I gruppi avevano selezionato gli emendamenti “segnalati“, vale a dire i circa 200 da porre in votazione, e tra essi figuravano tanto quelli di Enrico Costa e Riccardo Magi (Azione +Europa), sia quello di Lucia Annibali di Italia viva. Tra oggi e domani i gruppi della nuova maggioranza si riuniranno per ridefinire i “segnalati” in modo da rimanere nel numero complessivo di 200: questa volta quelli sulla prescrizione non ci saranno. Un escamotage per non metterli in votazione ma anche per placare i “nemici della riforma” visto che in questo gli emendamenti saranno tecnicamente nemmeno ritirati. “Per noi non è un problema rinviare di qualche settimana la discussione sul tema della prescrizione. Lasciamo alla ministra il tempo necessario per proporre a tutti una riflessione sul punto specifico e più in generale sulle riforme su cui lavorare”, ha detto Ettore Rosato di Italia viva. Simile il commento di Maria Elena Boschi: “Ripongo molta fiducia in Marta Cartabia; saprà trovare la strada giusta per una riforma organica. Sulla prescrizione si gioca la civiltà giuridica di un Paese: noi non molliamo”. Insomma, come già successo sul Mes, ora che al governo c’è Draghi i toni dei renziani sono molto più morbidi e sfumati rispetto a quelli usati nei confronti del precedente esecutivo.

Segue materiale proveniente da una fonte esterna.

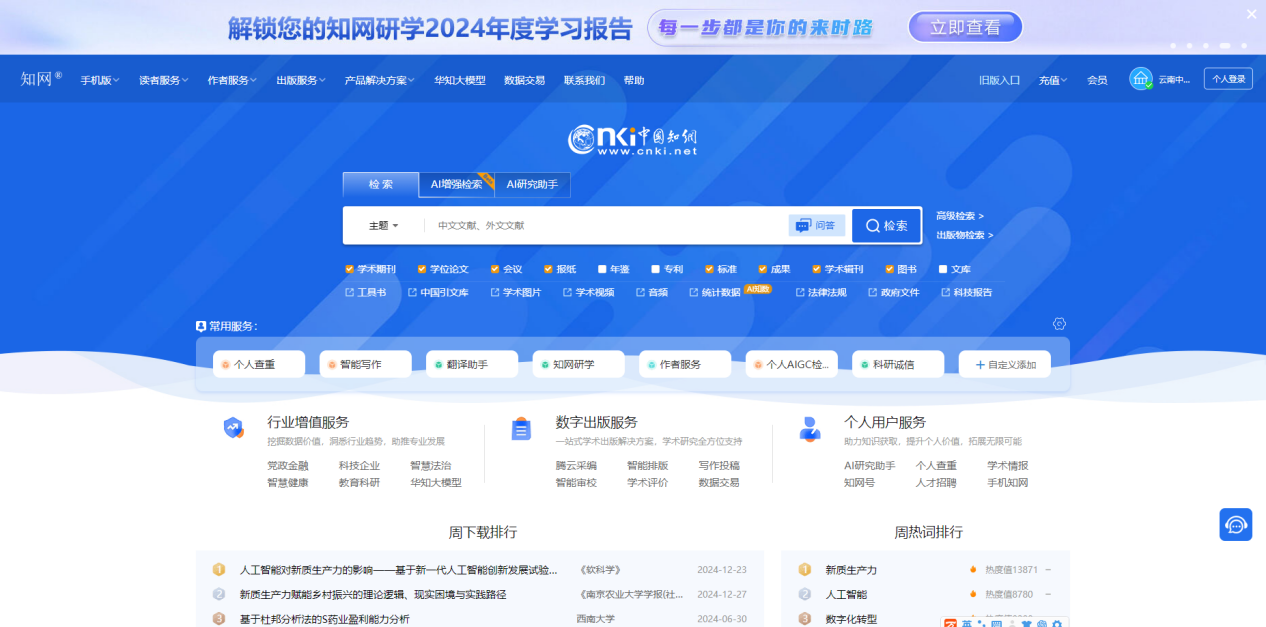The image size is (1266, 627).
Task: Click the customer service headset icon
Action: pos(1235,524)
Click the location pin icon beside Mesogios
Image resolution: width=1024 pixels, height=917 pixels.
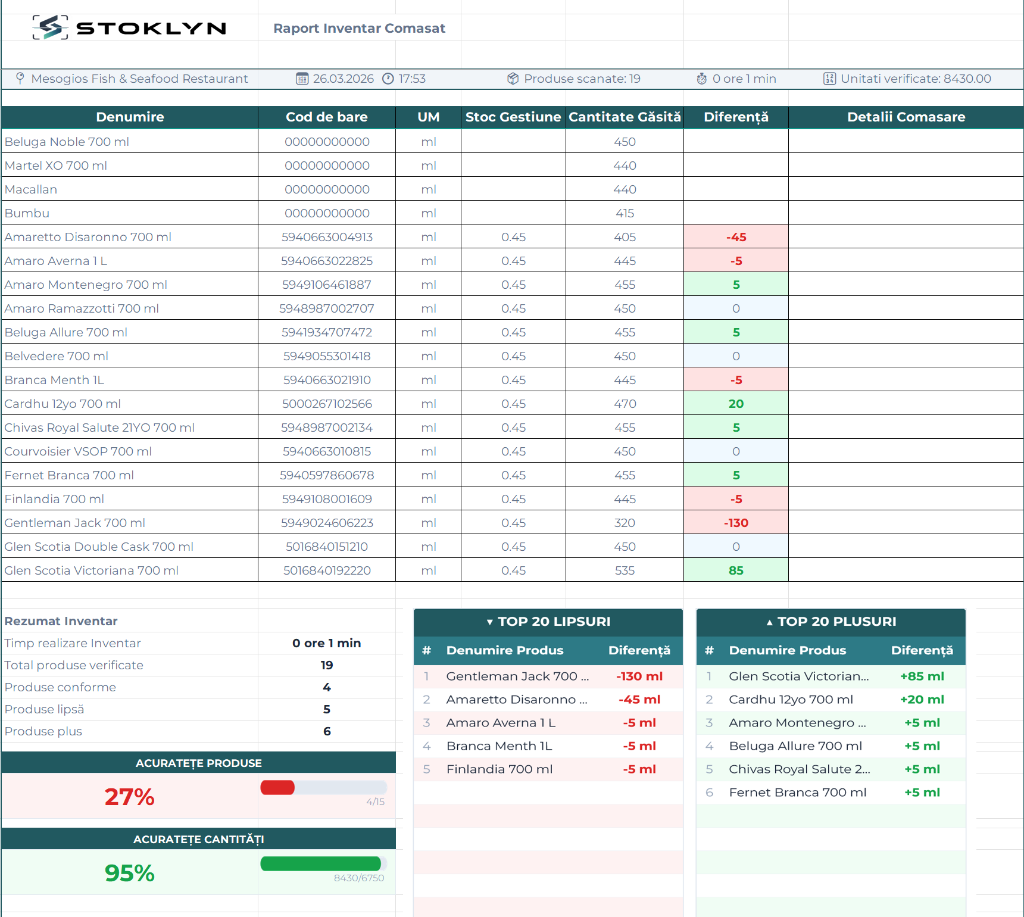point(20,78)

Resta da capire che ne sarà dei due emendamenti di Forza Italia che come quelli dei renziani e di Costa chiedevano di cancellare la riforma sullo stop dopo il primo grado di giudizio. In ogni caso se si andasse al voto non dovrebbero esserci problemi visto che nelle due commissioni Bilancio e Affari costituzionali allo stato la coalizione composta da Pd-M5s-Leu avrebbe 49 voti, contro i 46 di Lega–Fdi–Forza Italia e renziani. I tentativi di neutralizzare la riforma Bonafede, dunque, sarebbero bloccati, anche nel caso in cui gli emendamenti venissero ripresentati al momento della votazione del testo in Aula: a Montecitorio, infatti, Pd e M5s hanno saldamente la maggioranza.